Commissioner Joseph Mbu said the demonstrations are "posing a serious security threat" to those living nearby or driving through the protests in Abuja.
"Information reaching us is that too soon dangerous elements will join the groups under the guise of protest and detonate explosive(s) aimed at embarrassing the government. Accordingly protests on the Chibok Girls is hereby banned with immediate effect," the commissioner said in a statement.
On April 14, members of Boko Haram abducted 276 girls from a boarding school in Chibok. Dozens have escaped but more than 200 remain missing. The act drew international condemnation with the hashtag #BringBackOurGirls going viral on Twitter in reaction to the Nigerian government’s lagging response to finding the girls.
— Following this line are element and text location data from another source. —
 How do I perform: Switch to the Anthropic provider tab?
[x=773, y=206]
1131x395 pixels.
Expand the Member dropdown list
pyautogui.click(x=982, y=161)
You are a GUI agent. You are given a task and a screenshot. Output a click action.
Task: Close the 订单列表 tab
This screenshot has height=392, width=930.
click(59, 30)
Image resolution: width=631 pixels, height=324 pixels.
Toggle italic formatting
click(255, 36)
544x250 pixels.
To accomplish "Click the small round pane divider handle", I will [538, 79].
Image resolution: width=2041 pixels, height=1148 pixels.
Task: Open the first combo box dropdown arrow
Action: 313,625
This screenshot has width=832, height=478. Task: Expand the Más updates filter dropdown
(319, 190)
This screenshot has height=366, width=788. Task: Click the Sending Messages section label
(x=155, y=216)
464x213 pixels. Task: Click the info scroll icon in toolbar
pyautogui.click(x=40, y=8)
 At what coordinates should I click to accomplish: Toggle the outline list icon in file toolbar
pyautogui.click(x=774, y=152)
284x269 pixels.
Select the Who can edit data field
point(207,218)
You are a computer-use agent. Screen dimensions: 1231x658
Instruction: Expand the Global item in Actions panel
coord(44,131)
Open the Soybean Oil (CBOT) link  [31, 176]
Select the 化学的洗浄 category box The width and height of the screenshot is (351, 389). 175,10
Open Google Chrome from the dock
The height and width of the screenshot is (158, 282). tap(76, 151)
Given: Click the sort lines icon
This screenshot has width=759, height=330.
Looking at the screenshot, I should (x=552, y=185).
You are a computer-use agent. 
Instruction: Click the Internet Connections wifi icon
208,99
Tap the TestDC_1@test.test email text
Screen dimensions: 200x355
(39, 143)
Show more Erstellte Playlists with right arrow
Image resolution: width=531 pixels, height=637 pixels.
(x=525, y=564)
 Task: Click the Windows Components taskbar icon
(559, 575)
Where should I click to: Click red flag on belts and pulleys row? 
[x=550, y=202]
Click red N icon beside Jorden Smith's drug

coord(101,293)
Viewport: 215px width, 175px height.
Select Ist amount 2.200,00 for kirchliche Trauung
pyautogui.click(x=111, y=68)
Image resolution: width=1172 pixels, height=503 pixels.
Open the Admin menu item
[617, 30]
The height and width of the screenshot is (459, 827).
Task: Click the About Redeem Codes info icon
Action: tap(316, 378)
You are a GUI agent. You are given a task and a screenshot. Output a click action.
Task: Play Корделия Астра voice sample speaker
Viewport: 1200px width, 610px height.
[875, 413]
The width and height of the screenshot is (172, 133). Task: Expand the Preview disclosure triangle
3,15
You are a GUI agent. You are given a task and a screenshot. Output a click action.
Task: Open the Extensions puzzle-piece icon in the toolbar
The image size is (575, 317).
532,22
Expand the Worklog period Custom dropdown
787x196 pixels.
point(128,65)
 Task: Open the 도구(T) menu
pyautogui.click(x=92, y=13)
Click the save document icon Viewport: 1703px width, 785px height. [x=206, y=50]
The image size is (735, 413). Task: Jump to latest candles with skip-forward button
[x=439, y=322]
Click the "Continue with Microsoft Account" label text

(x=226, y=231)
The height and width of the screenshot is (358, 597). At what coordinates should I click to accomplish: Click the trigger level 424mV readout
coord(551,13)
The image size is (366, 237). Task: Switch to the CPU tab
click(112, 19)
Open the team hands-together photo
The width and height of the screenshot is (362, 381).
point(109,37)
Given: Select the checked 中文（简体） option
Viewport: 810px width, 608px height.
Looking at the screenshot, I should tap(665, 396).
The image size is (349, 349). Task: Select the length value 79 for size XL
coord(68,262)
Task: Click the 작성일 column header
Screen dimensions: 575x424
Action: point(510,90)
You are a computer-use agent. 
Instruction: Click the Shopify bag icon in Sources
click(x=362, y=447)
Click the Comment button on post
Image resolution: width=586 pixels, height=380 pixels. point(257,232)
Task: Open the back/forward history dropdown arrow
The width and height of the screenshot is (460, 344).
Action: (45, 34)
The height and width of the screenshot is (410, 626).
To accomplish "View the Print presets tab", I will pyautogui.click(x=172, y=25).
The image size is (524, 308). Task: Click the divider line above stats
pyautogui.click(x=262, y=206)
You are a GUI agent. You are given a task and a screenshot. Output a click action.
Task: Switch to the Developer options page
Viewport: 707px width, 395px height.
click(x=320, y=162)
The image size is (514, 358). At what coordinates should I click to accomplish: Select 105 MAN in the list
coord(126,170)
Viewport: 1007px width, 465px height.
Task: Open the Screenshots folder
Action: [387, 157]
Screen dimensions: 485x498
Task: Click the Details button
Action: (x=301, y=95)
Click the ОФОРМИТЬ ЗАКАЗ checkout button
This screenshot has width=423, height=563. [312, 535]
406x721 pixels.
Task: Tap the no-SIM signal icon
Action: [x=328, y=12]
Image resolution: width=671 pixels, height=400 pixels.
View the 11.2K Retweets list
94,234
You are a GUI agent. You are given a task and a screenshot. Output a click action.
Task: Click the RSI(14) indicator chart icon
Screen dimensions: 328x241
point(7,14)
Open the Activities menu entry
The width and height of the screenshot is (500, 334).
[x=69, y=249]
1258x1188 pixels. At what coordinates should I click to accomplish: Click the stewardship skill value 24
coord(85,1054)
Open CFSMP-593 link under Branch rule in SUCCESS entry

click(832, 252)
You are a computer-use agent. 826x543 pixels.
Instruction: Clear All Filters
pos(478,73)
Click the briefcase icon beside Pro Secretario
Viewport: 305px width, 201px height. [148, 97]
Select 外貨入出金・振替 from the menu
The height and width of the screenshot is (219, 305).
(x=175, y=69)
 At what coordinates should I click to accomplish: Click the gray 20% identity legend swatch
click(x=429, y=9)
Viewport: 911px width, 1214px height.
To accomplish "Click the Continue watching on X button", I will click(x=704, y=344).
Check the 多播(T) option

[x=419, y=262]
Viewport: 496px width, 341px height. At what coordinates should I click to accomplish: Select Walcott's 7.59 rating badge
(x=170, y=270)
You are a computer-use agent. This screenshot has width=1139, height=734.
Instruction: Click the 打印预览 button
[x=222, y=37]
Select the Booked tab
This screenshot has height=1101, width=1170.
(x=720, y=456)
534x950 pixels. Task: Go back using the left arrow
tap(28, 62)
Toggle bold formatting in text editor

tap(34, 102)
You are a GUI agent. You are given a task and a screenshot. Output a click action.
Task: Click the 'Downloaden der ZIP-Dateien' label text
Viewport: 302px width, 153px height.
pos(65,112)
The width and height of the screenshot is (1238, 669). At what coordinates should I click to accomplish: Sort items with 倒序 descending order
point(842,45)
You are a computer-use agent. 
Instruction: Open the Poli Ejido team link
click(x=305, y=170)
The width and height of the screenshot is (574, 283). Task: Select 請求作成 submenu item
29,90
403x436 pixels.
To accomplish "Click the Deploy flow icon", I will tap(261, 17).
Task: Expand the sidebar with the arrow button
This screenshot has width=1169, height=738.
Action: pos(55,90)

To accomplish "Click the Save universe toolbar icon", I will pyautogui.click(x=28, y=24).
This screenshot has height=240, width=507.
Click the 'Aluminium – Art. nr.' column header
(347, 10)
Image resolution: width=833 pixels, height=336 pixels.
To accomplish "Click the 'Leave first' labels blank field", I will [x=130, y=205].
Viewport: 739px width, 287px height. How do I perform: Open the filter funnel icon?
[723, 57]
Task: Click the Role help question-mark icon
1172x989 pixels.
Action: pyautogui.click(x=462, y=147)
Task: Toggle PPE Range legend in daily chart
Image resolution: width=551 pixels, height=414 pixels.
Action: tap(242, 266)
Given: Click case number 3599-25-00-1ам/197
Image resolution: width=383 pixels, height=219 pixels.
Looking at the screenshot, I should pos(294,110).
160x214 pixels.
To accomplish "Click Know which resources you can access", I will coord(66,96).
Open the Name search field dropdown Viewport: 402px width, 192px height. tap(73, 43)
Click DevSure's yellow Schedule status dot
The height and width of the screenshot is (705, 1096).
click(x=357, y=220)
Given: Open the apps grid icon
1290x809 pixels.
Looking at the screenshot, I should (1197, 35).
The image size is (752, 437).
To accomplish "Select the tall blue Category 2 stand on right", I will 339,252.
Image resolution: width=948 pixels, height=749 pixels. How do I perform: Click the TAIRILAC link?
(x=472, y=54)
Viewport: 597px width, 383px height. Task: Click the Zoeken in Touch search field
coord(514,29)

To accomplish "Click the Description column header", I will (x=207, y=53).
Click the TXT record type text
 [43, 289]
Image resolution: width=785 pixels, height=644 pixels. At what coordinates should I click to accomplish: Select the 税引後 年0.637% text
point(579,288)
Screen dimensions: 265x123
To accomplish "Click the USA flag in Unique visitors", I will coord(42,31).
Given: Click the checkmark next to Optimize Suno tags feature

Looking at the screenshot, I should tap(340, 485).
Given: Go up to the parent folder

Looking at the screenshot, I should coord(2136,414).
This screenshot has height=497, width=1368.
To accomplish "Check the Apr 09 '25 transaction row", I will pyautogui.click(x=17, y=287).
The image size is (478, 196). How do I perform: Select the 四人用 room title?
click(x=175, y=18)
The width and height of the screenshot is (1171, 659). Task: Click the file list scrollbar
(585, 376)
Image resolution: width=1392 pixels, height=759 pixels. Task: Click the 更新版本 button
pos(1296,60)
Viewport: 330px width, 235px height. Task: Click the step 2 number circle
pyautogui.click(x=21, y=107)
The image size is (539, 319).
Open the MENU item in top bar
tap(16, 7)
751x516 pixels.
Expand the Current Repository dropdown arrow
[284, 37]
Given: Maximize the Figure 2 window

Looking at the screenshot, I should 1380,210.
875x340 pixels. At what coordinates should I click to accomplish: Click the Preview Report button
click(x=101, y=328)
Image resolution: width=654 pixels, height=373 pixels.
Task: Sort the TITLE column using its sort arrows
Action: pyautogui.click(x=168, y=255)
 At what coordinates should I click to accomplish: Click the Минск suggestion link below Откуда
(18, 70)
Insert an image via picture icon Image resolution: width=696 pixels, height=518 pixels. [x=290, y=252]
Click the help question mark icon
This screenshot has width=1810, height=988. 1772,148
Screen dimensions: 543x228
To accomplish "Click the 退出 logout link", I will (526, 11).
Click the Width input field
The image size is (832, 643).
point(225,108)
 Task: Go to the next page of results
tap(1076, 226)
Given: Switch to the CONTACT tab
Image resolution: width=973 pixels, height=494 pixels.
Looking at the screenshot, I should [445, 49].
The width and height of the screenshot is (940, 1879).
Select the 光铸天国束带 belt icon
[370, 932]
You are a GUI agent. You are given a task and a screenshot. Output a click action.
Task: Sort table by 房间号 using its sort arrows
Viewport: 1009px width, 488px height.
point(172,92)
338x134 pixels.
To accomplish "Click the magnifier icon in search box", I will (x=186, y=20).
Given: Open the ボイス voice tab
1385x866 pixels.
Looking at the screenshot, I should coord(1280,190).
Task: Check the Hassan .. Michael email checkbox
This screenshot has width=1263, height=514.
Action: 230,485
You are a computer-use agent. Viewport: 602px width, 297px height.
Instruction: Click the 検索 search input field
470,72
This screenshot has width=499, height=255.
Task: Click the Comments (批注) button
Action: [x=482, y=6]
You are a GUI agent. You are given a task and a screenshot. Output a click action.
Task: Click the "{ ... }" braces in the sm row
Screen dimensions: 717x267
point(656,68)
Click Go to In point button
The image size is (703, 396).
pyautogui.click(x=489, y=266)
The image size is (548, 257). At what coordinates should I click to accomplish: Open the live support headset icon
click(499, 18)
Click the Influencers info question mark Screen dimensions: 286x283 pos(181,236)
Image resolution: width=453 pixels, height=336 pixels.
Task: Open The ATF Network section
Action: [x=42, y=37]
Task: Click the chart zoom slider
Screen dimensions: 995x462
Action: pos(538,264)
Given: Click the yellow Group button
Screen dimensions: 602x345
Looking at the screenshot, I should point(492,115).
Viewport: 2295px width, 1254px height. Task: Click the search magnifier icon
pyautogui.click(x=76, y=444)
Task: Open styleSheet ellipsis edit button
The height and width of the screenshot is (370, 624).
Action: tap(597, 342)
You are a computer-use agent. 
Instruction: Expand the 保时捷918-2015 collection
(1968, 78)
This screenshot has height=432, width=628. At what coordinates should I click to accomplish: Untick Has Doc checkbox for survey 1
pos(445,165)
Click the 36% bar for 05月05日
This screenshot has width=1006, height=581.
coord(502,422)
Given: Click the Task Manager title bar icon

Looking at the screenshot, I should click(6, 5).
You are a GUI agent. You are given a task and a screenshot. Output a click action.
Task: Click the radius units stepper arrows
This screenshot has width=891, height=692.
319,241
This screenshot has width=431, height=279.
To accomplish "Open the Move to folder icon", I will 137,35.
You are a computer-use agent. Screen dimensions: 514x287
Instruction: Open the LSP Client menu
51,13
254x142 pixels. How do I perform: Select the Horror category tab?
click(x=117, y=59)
Protests have taken place in major cities across the globe. In Abuja, street protests have become a regular feature to keep the kidnappings in the public eye and put pressure on the Nigerian government. Since then, the protests have become political with activists and campaign groups seeking meetings with senior figures in Nigerian President Goodluck Jonathan's administration, including the president himself.
The latest ban stems from a high-profile march on Wednesday that descended into violence with young men attacking female protesters, throwing chairs, bottles and stones. Some men were carrying posters in support of Goodluck Jonathan, witnesses said. However, there is no evidence the men were connected to the president or his ruling Peoples Democratic Party.
“There is no basis for and no power of FCT Commissioner of Police to ban peaceful assembly of any group of persons in ... the city. None@ ALL,” said protest leader Oby Ezekwesili on Twitter.
“The decision to ban the protest is insane. We are going to court as soon as possible to challenge the ban,” Femi Falana, the group’s lawyer, added.